China will continue to shut down outdated capacity in major industrial sectors to reduce pollution, save energy, and upgrade industry, the State Council, or Cabinet, said in a statement released Tuesday.
The sectors include power, coal, steel, cement, non-ferrous metals, coke, paper making, tannery and printing and dyeing, according to the statement.
The country will eliminate by the end of 2010 more than 50 million kilowatts of small coal-fired power generators and 8,000 small coal mines which are lacking in work safety standards, overly energy-intensive or not environmentally friendly.

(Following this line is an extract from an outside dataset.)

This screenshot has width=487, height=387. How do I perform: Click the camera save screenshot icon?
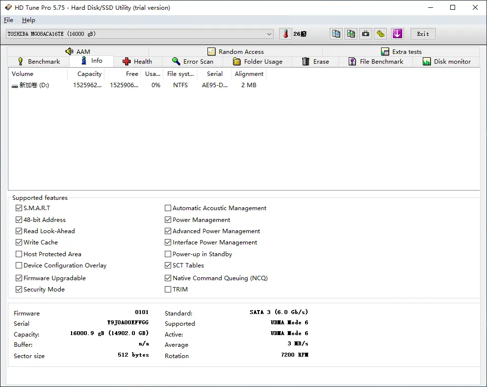(365, 34)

Small coking coal makers with a coking chamber height of less than 4.3 meters will be closed by the end of 2010, the statement said.
It said the country will phase out mill furnaces below 6,300 kilovolts in the ferro-alloy sector and calcium carbide by the end of 2010.
In the steel industry, furnaces smaller than 400 cubic meters will be shut down by the end of 2011.
The country also plans to close outdated capacity in the construction materials sector, light industry and textile industry sectors, the statement added.
The government has been stepping up the shutdown of outdated production capacity, which has been blamed for pollution and the holding back of industrial upgrading.
In 2009, China closed small thermal power stations generating 26.17 million kilowatts of electricity and shut down backward steel-making facilities with production capacity of 16.91 million tonnes, according to the government report delivered to the parliament in March.
The report also said the country phased out outdated capacity of 21.13 million tonnes in the iron-smelting industry, 74.16 million tonnes in the cement industry and 18.09 million tonnes in the coke industry.